What is expected - Filter these entries down to the lines that hold the word "list", and show each of them.

[Saved entries]

• • • •

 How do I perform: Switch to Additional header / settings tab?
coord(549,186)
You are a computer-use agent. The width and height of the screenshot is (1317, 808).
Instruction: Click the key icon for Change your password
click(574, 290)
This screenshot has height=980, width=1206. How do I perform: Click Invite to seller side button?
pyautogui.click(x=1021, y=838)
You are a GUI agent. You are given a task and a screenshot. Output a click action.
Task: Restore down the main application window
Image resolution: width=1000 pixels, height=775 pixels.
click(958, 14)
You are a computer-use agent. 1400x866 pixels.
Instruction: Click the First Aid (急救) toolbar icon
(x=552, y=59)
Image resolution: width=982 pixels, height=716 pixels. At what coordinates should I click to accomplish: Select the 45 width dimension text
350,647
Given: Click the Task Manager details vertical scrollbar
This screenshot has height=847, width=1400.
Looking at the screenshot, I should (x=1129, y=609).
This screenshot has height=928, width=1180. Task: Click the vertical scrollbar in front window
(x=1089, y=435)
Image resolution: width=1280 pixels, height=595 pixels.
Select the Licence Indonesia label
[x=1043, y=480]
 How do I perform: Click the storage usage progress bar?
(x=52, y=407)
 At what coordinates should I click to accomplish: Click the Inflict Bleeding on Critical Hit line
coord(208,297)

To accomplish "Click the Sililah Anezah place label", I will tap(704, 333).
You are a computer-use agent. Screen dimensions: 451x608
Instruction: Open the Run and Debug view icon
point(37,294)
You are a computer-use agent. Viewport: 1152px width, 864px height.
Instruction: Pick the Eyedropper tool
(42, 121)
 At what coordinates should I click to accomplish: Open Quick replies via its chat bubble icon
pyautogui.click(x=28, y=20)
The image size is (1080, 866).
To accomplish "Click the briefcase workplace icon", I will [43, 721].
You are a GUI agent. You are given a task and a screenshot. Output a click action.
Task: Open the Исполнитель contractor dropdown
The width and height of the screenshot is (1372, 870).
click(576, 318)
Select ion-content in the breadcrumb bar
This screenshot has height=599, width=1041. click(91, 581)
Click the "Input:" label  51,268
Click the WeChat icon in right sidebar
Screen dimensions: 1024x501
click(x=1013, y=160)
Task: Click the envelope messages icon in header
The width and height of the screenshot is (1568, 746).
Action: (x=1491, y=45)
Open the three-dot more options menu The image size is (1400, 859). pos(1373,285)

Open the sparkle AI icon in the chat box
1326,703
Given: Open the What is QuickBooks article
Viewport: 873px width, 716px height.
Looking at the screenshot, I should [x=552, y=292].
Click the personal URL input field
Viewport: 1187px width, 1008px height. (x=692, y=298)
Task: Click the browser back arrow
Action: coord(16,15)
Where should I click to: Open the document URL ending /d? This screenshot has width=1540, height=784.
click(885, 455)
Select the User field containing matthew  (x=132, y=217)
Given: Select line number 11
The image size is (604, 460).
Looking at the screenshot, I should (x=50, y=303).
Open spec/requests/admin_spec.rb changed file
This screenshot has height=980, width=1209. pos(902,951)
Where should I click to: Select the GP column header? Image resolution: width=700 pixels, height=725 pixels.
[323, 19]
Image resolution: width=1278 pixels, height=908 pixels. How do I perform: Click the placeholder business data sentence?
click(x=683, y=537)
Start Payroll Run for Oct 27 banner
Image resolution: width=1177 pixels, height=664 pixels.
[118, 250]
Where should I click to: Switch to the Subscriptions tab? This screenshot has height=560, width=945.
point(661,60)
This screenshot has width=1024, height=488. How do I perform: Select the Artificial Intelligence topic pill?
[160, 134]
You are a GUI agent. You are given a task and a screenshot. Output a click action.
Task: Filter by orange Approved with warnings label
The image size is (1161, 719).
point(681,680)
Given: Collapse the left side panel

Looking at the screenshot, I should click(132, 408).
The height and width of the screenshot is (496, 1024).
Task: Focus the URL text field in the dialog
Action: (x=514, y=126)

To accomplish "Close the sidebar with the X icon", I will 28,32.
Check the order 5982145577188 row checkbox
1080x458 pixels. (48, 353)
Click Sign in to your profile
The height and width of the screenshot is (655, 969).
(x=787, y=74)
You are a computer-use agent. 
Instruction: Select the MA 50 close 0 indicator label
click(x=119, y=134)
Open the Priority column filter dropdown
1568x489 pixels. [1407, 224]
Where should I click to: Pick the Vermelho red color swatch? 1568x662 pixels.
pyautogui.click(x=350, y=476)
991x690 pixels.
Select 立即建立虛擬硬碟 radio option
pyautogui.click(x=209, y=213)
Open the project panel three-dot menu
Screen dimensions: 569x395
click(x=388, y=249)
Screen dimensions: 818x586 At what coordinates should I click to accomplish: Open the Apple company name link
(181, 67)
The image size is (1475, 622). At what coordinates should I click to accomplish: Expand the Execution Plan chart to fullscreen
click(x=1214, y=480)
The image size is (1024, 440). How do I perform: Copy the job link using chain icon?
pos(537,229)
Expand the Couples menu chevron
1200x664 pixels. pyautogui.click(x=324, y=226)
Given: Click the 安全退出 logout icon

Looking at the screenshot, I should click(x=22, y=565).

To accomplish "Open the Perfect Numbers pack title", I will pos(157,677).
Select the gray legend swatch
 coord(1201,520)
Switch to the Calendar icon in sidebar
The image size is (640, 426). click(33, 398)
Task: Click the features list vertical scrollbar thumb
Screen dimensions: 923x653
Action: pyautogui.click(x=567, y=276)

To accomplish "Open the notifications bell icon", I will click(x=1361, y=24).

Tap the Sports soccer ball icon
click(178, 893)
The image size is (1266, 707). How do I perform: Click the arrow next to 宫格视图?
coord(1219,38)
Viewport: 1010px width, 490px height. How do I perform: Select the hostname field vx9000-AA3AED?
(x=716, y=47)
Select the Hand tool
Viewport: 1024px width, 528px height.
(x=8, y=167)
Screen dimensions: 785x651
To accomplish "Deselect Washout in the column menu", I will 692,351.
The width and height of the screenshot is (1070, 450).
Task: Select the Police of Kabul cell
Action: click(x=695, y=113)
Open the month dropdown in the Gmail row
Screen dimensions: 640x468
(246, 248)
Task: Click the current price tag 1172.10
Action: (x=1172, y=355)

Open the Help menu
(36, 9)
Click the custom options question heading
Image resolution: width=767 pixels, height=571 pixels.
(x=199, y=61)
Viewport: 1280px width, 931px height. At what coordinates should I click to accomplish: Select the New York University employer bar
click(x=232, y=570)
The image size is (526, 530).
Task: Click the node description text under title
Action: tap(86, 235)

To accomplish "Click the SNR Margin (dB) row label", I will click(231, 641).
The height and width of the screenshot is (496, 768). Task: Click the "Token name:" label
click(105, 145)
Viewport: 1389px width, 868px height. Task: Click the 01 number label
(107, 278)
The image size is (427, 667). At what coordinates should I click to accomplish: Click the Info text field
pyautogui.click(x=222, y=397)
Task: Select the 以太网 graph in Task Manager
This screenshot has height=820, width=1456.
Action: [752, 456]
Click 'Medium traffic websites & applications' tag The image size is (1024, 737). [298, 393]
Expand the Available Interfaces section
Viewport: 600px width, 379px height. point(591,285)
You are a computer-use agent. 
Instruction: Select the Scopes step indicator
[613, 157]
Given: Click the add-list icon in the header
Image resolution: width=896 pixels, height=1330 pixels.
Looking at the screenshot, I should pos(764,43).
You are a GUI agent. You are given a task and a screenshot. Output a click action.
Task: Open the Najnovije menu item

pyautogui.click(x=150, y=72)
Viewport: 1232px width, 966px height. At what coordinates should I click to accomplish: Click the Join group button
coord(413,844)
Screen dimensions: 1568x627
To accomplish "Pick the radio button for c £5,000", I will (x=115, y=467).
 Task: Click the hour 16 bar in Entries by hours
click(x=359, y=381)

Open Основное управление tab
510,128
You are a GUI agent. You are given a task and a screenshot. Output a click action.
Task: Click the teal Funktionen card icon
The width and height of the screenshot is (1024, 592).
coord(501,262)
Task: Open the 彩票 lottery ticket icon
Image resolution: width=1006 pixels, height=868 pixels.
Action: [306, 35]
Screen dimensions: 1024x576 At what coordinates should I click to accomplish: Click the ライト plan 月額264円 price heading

• • • •

Answer below -
Task: Click the features list vertical scrollbar thumb
Given: Click the add-list icon in the header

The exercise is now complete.